Can you pull out the stretch of the Tkinter notebook excerpt that begins at "if side in (TOP, BOTTOM): self.side" and stops after "b.pack(fill=BOTH, side=self.side)", copied word for word?

__Selection__.
— BEGIN —
Information about Tkinter can be obtained from a variety of sources, such as Fredrik Lundh, An Introduction to Tkinter (PythonWare: http://www.pythonware.com/library), New Mexico Tech’s Tkinter Reference (http://www.nmt.edu/tcc/help/lang/python/docs.html), Python in a Nutshell, and various other books.

You have some Tkinter applications, each with a single top-level window, and want to organize them as panels in a tabbed notebook with minimal changes to your original applications’ source code.

A simple widget class can implement a notebook with all the features we need, including all possible orientations and the ability to add and switch frames (panels) at will:

from Tkinter import *
class notebook(object):
    def _ _init_ _(self, master, side=LEFT):
        self.active_fr = None
        self.count = 0
        self.choice = IntVar(0)
        if side in (TOP, BOTTOM): self.side = LEFT
        else: self.side = TOP
        self.rb_fr = Frame(master, borderwidth=2, relief=RIDGE)
        self.rb_fr.pack(side=side, fill=BOTH)
        self.screen_fr = Frame(master, borderwidth=2, relief=RIDGE)
        self.screen_fr.pack(fill=BOTH)
    def _ _call_ _(self):
        return self.screen_fr
    def add_screen(self, fr, title):
        b = Radiobutton(self.rb_fr, text=title, indicatoron=0,
                        variable=self.choice,
                        value=self.count, command=lambda: self.display(fr))
        b.pack(fill=BOTH, side=self.side)
        if not self.active_fr:
            fr.pack(fill=BOTH, expand=1)
— END —
[Entries on where items appear]
— BEGIN —
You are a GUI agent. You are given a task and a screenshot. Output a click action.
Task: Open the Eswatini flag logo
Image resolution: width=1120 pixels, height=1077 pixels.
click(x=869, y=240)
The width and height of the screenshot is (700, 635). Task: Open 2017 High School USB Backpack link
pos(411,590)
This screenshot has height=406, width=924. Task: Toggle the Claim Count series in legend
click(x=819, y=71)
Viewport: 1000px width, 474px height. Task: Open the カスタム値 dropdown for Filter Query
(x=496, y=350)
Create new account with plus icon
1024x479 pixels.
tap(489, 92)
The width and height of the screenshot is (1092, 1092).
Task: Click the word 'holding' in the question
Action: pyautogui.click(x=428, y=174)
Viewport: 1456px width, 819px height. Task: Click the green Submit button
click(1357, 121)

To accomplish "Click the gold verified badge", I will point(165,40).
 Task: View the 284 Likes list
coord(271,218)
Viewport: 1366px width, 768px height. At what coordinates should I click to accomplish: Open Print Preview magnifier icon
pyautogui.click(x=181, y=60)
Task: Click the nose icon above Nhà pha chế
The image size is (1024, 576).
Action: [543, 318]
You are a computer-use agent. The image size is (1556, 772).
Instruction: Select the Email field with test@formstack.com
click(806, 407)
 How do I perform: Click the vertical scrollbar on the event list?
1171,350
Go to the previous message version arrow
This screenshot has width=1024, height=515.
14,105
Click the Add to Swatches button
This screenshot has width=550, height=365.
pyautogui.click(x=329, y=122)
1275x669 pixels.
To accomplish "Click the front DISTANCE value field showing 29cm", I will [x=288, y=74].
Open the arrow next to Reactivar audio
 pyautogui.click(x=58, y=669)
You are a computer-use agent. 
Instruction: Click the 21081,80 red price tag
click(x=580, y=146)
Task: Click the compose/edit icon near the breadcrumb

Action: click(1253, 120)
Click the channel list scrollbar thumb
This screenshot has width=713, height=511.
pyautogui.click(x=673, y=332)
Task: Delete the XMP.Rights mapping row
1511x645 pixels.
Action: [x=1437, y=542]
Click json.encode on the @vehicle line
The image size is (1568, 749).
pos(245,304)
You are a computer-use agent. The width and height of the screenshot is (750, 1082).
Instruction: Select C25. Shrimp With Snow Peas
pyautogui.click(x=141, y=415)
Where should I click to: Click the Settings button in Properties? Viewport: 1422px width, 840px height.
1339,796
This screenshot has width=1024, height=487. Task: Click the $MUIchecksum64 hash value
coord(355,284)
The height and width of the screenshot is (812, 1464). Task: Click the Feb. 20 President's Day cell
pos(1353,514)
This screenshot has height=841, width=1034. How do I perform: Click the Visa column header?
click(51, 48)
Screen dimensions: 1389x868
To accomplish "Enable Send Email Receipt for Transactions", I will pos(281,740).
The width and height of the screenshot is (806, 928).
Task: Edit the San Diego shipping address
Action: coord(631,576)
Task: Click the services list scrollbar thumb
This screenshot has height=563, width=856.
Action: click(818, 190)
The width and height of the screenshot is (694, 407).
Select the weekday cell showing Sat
— END —
__Task answer__.
if side in (TOP, BOTTOM): self.side = LEFT
        else: self.side = TOP
        self.rb_fr = Frame(master, borderwidth=2, relief=RIDGE)
        self.rb_fr.pack(side=side, fill=BOTH)
        self.screen_fr = Frame(master, borderwidth=2, relief=RIDGE)
        self.screen_fr.pack(fill=BOTH)
    def _ _call_ _(self):
        return self.screen_fr
    def add_screen(self, fr, title):
        b = Radiobutton(self.rb_fr, text=title, indicatoron=0,
                        variable=self.choice,
                        value=self.count, command=lambda: self.display(fr))
        b.pack(fill=BOTH, side=self.side)